Le temps filant si vite, je me rends compte que Le meilleur pays du monde de Ky-Nam Le Duc, sorti le 3 septembre dernier, a déjà disparu de l’affiche. Je vous suggère donc lorsque vous en aurez l’occasion d’attraper au vol ce film québécois intéressant proposé un jeune réalisateur, qui, comme quelques-uns de ses collègues (Rankin, Chevigny, notamment), à choisi la voie politique pour parler du milieu dans lequel il vit.
Le Duc aborde de front plusieurs sujets importants et délicats qui ne trouvent pas souvent écho dans notre cinéma. Il a campé son histoire dans un futur proche pour livrer un portrait assez sombre, néanmoins très juste, d’une société repliée sur elle-même qui rechigne de plus en plus à s’ouvrir aux nouveaux arrivants. Bien sûr, le scénariste-réalisateur s’appuie sur des travers tout à fait contemporains largement relatés dans les unes de journaux. Car n’en déplaise à certains, le racisme existe bel et bien au Québec, l’intolérance aussi.
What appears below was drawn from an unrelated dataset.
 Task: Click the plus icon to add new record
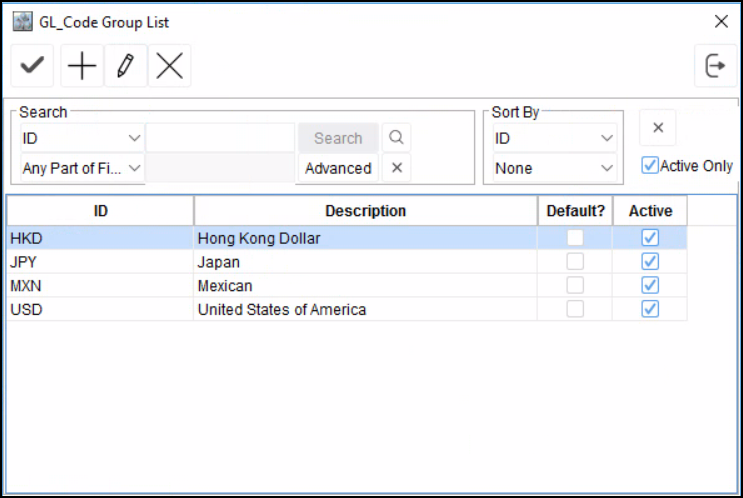point(81,66)

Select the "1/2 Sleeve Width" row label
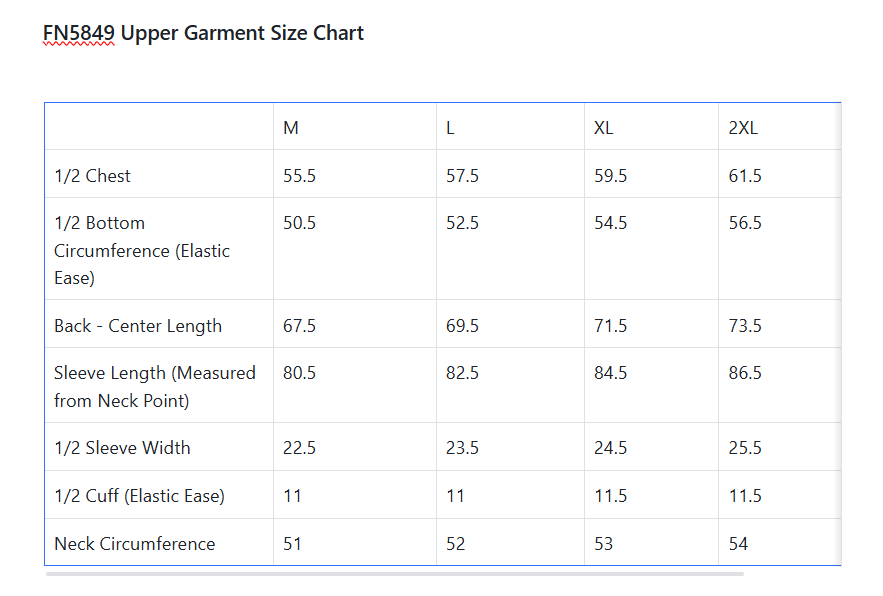tap(122, 448)
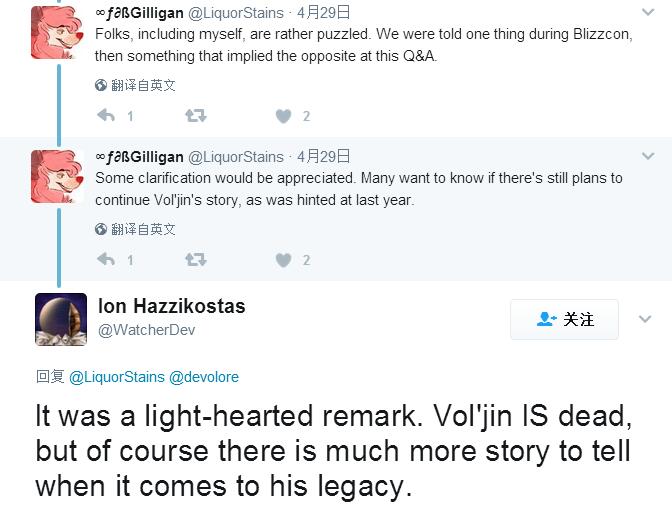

Le meilleur pays du monde peut se voir comme un regard désabusé sur une terre d’accueil qui ne tient pas toujours ses promesses et qui pousse parfois certains immigrants – légaux, ceux-là – à retourner dans leur contrée d’origine. Le Duc balance la noirceur de son intrigue en ajoutant une dimension humaine touchante à son message. De fait, en suivant les pas d’un Québécois soudainement responsable d’un enfant haïtien que sa mère a abandonné en espérant qu’il trouvera un avenir plus serein que celui qu’elle pourra lui donner, le cinéaste appelle à retour à l’entraide, la solidarité et l’empathie. La mise en opposition entre ces valeurs humanistes et l’illustration de l’étroitesse d’esprit d’une frange de la population (alimentée par les commentaires disgracieux des médias populistes) peut paraître un peu manichéenne, mais elle a l’avantage de renforcer le discours, aussi éloquent qu’audacieux.
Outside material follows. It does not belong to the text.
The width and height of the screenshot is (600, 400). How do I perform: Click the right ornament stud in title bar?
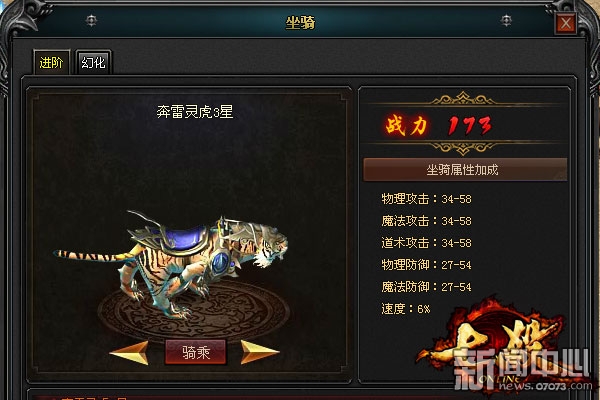(506, 20)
Ce deuxième long métrage m’a semblé plus abouti que le premier essai abscons et hermétique qu’était Oscillations. Entre autres satisfactions, notons une belle utilisation des décors urbains et des rigueurs hivernales, une caméra sensible et des personnages crédibles. Le meilleur pays du monde n’est toutefois pas exempt de petits travers, notamment dans un récit un peu dispersé et trop lent à s’installer, de sorte que l’on perd parfois le fil. La seconde moitié, plus tendue, plus nerveuse et, surtout, mieux construite, lui redonne un nouveau souffle.
En somme, Ky Nam Le Duc confirme les espoirs placés en lui. Modestement, sans esbroufe ni effets de manche, il apporte une tuile très pertinente à la construction du grand puzzle de l’imaginaire québécois. Si son film donne à réfléchir, il offre également une convaincante chronique sur la solidarité, personnifiée avec aplomb et nuances par Mickaël Gouin et Nguyen Thanh Tri et plusieurs rôles secondaires adroitement développés.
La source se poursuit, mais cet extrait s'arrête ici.